Целое долгое мгновение Ральф Митчелл прожигал его взглядом, потом откинул соломенную шторку, закрывавшую дверной проем, быстро спустился по шаткой лесенке и очутился, все еще кипя, в непроглядной ночной темноте.
Над ним, в хижине, Уолтон что-то сказал старику на местном языке. Митчелл мрачно улыбнулся. Небось извиняется за безобразное поведение друга. Мог бы и поберечь слова – терпение у него, Митчелла, наконец-то на исходе. Он сыт этими местными тайнами по горло, и плевать, что там лопочут по этому поводу дикари. Если и есть тут, на острове, что-то интересное, что они не хотят ему показывать – отлично! Он не успокоится, пока не найдет его, пока не вытащит из сумрака суеверий на дневной свет и не продемонстрирует с гордостью скептикам.
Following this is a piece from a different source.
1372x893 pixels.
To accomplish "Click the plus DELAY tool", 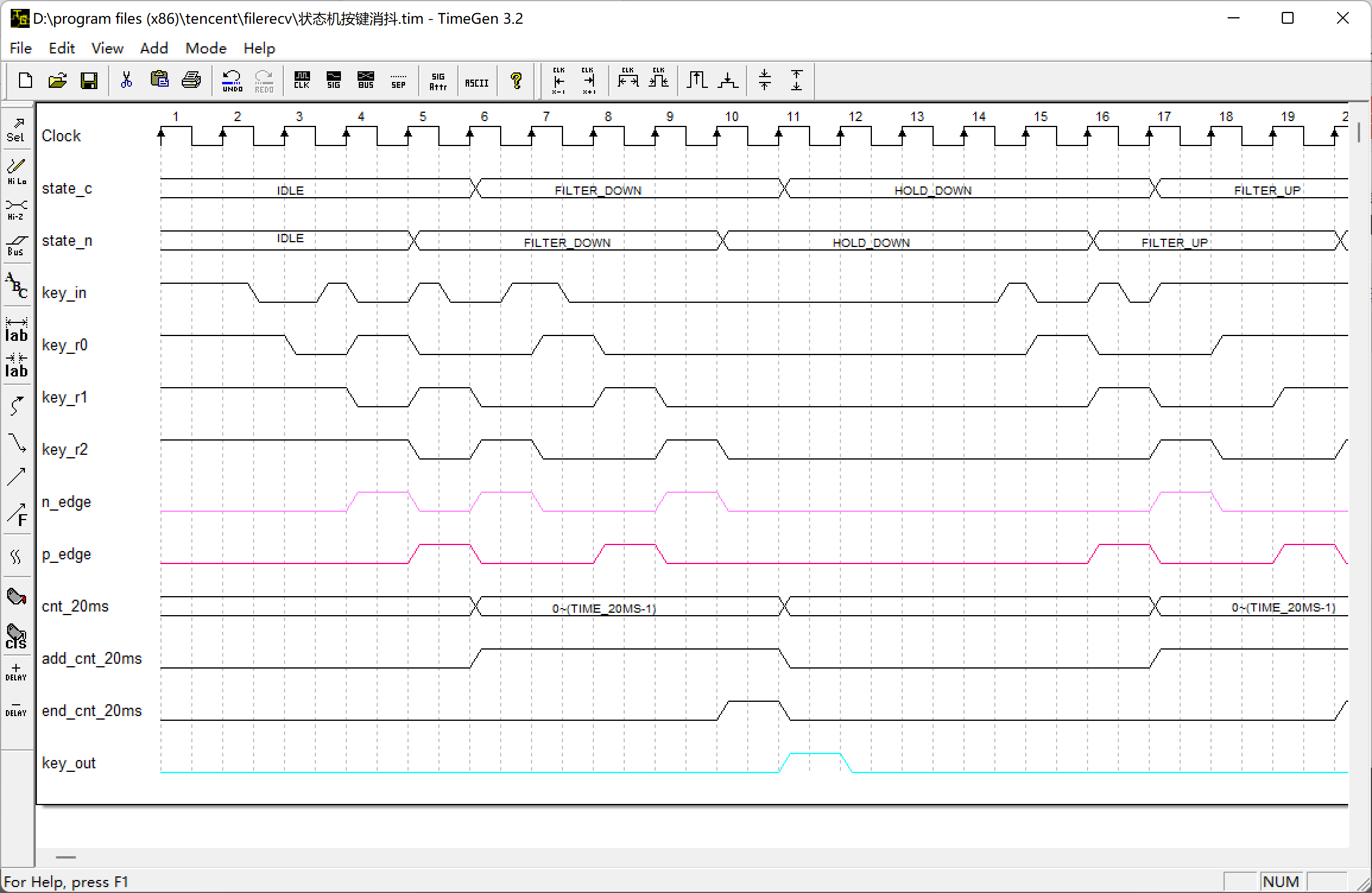I will tap(16, 672).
Но, несмотря на все это, несмотря на пылавший внутри гнев, его странным образом уязвили слова старика. Эти завуалированные угрозы в адрес профессора Нордхерста… что конкретно туземец имел в виду? Они что, правда собираются его убить за веру – или, точнее говоря, за неверие? Маловероятно, чтобы такое могло случиться в наши дни – даже здесь. И тем не менее профессора предупредить, наверное, стоит. Или нет? Он же просто рассмеется ему в лицо, назовет суеверным дураком, скажет, что работа впустую всегда действует людям на нервы. Нет, ничего не надо ему говорить.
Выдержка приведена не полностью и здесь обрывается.